- **Page**:
/---
Interesting observation: I can easily reproduce the problem as described, but if I set "auth=no" in the configuration the problem goes away. So it appears to be related to authentication in some way, but I don't know what the connection might be. Host info where I reproduced: mrg32.lab.bos.redhat.com 2.6.18-238.el5 x86_64: 16050Mb 2493MHz 8-core/2-cpu Intel(R) Xeon(R) CPU E5420 @ 2.50GHz Red Hat Enterprise Linux Server release 5.6 (Tikanga)
Created attachment 478244 [details] Analysis of journals from comment #1 I have examined the two journals from mrg-qe-09 and mrg-qe-10, and neither shows any irregularity in the journal itself. I checked the enqueue threshold calculation from the mrg-qe-10 journal, and found it to be correct. All analysis details are in the attached file. There is a distinct difference in the patterns of enqueue/dequeue in the journals. The journal from mrg-qe-09 had a maximum depth of 27311 records, while the journal from mrg-qe-10 had a depth of 36548 records at the time of the enqueue failure. This analysis shows that the enqueue/dequeue patterns are very different on these two machines, but does not shed any light on why that might be the case.
Setting NEEDINFO for aconway. Alan, any further thoughts on this? It seems that the two nodes are seeing very different patterns of enqueueing/dequeuing, hence triggering an ETE on one node which is not seen on the other.
I ran this against a stand-alone broker: qpid-send --durable yes --messages 50000 --content-size 8 -a 'q;{create:always,node:{durable:1}}' and the store overflowed. So the message load here is bigger than the default store capacity, therefore it's a matter of timing whether it overflows or not. In the clustered configuration it appears that messages are produced much faster than they are consumed. I think this is a performance issue, not a correctness issue. I would still like to find out why the differences arise but I think it's low priority/urgency.
This product has been discontinued or is no longer tracked in Red Hat Bugzilla.
\---
- **Entries for locating words and elements**:
/---
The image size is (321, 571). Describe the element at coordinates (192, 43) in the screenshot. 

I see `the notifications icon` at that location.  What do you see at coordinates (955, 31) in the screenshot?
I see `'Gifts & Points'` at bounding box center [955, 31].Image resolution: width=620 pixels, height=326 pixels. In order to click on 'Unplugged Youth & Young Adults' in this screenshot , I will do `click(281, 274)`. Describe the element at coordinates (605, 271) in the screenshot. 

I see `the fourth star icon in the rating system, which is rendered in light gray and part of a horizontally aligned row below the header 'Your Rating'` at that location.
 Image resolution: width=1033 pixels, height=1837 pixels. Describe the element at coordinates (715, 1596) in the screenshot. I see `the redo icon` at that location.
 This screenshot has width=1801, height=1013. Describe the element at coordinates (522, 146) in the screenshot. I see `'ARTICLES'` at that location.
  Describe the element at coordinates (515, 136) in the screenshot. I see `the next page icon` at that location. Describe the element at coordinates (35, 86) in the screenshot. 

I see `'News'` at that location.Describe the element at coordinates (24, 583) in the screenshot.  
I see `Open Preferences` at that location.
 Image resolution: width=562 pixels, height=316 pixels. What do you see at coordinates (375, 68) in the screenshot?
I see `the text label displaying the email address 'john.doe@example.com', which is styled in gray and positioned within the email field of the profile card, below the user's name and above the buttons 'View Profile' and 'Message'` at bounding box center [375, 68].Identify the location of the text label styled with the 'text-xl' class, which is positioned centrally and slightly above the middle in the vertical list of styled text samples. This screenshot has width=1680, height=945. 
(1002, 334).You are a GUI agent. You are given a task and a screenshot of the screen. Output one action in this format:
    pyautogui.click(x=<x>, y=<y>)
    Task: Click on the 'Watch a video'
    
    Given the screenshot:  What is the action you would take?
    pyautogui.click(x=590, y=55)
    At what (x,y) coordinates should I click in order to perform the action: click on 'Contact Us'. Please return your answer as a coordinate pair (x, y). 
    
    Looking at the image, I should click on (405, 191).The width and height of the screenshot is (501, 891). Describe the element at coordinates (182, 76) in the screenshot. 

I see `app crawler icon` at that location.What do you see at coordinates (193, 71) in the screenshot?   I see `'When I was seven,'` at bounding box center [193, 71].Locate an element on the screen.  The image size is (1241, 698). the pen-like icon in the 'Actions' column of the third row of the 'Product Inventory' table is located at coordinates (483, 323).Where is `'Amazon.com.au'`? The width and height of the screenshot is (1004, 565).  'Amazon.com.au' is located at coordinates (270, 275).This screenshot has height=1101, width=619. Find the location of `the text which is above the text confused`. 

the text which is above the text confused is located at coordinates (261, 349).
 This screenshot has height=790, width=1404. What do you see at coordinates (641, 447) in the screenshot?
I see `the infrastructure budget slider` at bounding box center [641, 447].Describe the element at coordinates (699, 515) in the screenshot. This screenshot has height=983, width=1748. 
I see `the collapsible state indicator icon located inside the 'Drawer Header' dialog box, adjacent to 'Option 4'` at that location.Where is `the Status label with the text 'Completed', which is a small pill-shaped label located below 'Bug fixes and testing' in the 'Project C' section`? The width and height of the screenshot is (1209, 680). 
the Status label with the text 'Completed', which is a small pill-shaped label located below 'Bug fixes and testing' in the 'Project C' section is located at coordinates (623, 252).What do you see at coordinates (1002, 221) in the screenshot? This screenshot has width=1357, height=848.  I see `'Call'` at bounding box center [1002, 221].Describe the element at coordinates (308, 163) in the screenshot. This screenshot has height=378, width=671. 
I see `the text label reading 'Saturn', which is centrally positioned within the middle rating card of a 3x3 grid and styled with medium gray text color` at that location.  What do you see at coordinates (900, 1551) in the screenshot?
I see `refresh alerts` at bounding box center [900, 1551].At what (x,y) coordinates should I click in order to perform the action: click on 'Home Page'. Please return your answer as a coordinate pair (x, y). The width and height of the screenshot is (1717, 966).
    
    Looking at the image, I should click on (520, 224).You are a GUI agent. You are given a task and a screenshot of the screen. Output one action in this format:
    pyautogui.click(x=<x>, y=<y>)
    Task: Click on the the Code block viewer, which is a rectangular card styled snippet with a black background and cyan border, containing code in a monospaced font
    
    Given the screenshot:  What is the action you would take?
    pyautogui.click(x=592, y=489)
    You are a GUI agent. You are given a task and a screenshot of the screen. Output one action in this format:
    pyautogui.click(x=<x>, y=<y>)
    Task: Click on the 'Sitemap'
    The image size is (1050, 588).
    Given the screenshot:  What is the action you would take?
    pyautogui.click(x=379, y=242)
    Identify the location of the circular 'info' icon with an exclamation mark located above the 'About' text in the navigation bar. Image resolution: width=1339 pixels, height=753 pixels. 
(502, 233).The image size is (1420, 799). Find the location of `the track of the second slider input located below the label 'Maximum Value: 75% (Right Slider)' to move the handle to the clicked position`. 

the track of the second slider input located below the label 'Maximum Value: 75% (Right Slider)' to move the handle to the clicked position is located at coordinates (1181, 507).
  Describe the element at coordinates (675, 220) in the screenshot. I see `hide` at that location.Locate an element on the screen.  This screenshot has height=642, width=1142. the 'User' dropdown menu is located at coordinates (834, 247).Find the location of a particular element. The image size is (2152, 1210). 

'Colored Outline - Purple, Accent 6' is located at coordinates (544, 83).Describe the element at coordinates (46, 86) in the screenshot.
\---
- **Stated problem 1**: In the bug thread, what maximum depth did the journal from mrg-qe-09 reach?
- **Stated problem 2**: Summarize the bug thread in two sentences.
- **Stated problem 3**: Output the bug thread's text from "I ran this against" to "it's low priority/urgency.".

- **Written solution 1**: 27311 records.

- **Written solution 2**: Journals from two nodes, mrg-qe-09 and mrg-qe-10, showed no irregularities but very different enqueue/dequeue patterns, with the mrg-qe-10 journal at a depth of 36548 records when the enqueue failed. The same load overflowed the store on a stand-alone broker, so whether it overflows is a matter of timing, and the problem was judged a low-priority performance issue rather than a correctness issue.

- **Written solution 3**:
I ran this against a stand-alone broker: qpid-send --durable yes --messages 50000 --content-size 8 -a 'q;{create:always,node:{durable:1}}' and the store overflowed. So the message load here is bigger than the default store capacity, therefore it's a matter of timing whether it overflows or not. In the clustered configuration it appears that messages are produced much faster than they are consumed. I think this is a performance issue, not a correctness issue. I would still like to find out why the differences arise but I think it's low priority/urgency.